Reproducibility of late gadolinium enhancement quantification techniques in ischemic and nonischemic heart diseases (ReLate study)

Jonathan Gavrysh^1,2,3Philine Reisdorf^1,2,3Thomas Hadler^1,2,3Thomas Mayr¹Clemens Ammann^1,2,3,4Jan Gröschel^1,2,3Johanna Kuhnt^1,2,3Florian von Knobelsdorff-Brenkenhoff⁵Fabian Muehlberg^1,2,4,6Carsten Schwenke⁷Maximilian Fenski^1,2,3Jeanette Schulz-Menger^1,2,3,4*

• ¹Working Group on CMR, Experimental and Clinical Research Center, a cooperation between Max Delbrück Center for Molecular Medicine in the Helmholtz Association and Charité – Universitätsmedizin Berlin, Berlin, Germany
• ²Charité – Universitätsmedizin Berlin, corporate member of Freie Universität Berlin and Humboldt-Universität zu Berlin, Berlin, Germany
• ³DZHK (German Centre for Cardiovascular Research), partner site Berlin, Berlin, Germany
• ⁴Department of Cardiology and Nephrology, HELIOS Hospital Berlin-Buch, Berlin, Germany
• ⁵KIZ – Kardiologie im Zentrum and Ludwig-Maximilians-University Munich, Munich, Germany
• ⁶MSB Medical School Berlin, Berlin, Germany
• ⁷SCO:SSiS Statistical Consulting, Bleekstr. 5, 32427 Minden, Minden, Germany

Background: Late gadolinium enhancement (LGE) assessed by cardiovascular magnetic resonance (CMR) is an established metric for risk stratification and therapeutic guidance.

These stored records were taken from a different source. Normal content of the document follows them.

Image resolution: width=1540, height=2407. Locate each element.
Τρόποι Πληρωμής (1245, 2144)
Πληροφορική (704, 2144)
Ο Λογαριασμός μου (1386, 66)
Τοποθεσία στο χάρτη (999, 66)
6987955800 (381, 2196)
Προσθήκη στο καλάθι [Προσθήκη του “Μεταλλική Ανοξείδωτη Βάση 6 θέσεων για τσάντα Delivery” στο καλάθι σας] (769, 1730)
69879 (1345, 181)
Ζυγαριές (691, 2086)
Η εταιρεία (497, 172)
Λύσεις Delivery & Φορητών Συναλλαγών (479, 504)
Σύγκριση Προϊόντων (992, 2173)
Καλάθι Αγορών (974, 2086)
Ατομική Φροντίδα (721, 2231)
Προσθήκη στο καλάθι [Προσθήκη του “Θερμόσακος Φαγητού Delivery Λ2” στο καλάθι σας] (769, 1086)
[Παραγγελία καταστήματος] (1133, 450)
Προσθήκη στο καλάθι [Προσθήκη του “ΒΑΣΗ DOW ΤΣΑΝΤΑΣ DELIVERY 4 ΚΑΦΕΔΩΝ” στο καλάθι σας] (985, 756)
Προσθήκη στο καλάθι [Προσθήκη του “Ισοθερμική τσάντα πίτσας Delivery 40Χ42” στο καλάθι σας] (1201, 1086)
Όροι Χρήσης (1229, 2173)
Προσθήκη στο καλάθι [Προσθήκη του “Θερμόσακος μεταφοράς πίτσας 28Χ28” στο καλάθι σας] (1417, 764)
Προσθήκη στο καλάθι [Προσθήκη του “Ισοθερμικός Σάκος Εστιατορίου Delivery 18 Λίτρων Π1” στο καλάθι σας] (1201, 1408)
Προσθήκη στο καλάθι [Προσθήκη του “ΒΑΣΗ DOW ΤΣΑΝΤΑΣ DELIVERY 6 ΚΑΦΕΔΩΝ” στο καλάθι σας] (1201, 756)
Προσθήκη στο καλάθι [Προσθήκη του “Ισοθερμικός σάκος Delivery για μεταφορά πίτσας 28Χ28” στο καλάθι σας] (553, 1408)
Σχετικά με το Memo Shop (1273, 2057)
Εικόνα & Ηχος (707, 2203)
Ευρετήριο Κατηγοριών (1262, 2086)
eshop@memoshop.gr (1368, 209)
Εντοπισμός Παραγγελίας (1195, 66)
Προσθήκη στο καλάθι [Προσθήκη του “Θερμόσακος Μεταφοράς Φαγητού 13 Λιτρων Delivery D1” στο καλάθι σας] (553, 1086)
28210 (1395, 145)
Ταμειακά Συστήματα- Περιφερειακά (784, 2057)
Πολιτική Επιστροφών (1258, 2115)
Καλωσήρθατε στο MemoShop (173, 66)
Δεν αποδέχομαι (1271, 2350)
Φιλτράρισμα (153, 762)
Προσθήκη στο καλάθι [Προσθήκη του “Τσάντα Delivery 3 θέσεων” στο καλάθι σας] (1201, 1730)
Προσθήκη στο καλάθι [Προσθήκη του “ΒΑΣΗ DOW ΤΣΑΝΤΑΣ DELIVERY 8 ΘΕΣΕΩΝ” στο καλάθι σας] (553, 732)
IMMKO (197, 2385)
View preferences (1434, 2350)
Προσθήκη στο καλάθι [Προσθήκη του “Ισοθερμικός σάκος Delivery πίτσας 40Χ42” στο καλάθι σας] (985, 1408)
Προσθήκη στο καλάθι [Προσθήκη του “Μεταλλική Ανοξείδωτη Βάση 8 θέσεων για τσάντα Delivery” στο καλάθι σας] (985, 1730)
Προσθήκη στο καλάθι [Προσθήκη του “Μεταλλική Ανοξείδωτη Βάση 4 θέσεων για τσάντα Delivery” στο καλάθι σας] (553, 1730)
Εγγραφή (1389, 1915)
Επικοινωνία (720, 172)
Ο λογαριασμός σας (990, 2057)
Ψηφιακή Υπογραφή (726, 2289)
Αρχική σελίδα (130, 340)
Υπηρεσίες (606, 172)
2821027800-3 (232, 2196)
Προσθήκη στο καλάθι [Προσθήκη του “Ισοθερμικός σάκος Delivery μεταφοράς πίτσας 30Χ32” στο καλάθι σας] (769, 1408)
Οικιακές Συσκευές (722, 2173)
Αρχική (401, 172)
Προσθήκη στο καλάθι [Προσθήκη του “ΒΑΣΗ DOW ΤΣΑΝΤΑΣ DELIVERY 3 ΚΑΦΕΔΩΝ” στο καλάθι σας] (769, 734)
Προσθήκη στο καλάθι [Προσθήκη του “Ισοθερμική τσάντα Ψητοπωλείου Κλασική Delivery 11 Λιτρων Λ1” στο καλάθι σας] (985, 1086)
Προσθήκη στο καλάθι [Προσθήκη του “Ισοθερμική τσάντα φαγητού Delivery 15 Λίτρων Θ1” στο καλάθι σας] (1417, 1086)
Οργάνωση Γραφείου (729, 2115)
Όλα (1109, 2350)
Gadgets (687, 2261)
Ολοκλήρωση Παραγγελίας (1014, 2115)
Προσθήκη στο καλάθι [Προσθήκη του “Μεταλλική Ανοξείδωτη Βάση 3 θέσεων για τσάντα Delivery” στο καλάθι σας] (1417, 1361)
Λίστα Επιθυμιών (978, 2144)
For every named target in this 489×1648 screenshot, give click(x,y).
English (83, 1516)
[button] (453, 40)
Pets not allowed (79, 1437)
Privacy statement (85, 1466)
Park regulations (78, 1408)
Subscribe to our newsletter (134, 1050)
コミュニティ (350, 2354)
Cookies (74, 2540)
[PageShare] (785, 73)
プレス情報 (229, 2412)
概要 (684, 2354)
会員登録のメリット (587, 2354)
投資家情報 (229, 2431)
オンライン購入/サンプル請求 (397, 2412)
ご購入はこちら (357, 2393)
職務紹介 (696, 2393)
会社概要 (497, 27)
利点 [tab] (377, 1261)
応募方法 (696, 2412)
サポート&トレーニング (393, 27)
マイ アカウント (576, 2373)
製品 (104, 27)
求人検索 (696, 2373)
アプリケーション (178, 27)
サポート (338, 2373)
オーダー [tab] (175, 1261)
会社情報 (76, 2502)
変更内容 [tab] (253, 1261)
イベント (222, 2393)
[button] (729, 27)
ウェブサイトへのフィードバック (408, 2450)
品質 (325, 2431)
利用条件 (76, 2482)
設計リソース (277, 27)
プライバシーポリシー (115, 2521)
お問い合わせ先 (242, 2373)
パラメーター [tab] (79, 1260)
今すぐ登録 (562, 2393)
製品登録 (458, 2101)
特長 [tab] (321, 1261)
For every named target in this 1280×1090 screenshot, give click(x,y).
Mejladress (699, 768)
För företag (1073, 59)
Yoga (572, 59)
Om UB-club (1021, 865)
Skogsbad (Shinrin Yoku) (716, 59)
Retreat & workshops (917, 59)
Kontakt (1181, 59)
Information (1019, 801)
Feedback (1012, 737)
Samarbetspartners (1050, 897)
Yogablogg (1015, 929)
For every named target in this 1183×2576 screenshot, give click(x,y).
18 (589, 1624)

However, consensus on the optimal technique for quantifying left ventricular (LV) LGE extent remains lacking. This study aimed to identify the most reliable method for quantifying LGE in chronic myocardial infarction (CMI), hypertrophic cardiomyopathy (HCM), and inflammatory heart disease (IHD). Methods: A retrospective analysis was conducted on 285 prospectively enrolled patients (CMI: n = 98; HCM: n = 92; IHD: n = 96). LV LGE images in short-axis orientation were analyzed twice by the same reader. The most reliable LGE quantification technique was defined as the one achieving the highest intra-observer reproducibility. A two-step study design was implemented: in the pilot phase (n = 90), three quantification methods were compared: full width at half maximum (FWHM), signal threshold versus reference mean using 2 to 6 standard deviations (n-SD), and manual thresholding. Techniques demonstrating the lowest variability were then applied in a validation cohort (n = 195). A mixed model for repeated measures was used to estimate mean differences. Equivalence was confirmed if the 95% confidence interval (CI) for the mean difference remained within predefined margins. Results: In CMI, FWHM demonstrated the highest reproducibility, with a mean difference of 0.47% (95% CI: -0.40 to 1.35). In HCM, both the 5-SD and 6-SD techniques showed the highest reproducibility, with mean differences of 0.06% (95% CI: -1.28 to 1.39) and -0.16% (95% CI: -1.50 to 1.17), respectively. In IHD, the 5-SD and 6-SD techniques achieved the highest reproducibility, with mean differences of -0.72% (95% CI: -1.54 to 0.11) and -0.71% (95% CI: -1.54 to 0.11). Conclusion: The distribution and pattern of LGE influence the reproducibility of its quantification. FWHM provided the highest intra-observer reproducibility for sharply demarcated scars, as seen in CMI. For more diffuse fibrosis patterns, such as in HCM and IHD, both the 5-SD and 6-SD techniques offered similarly reproducible performance.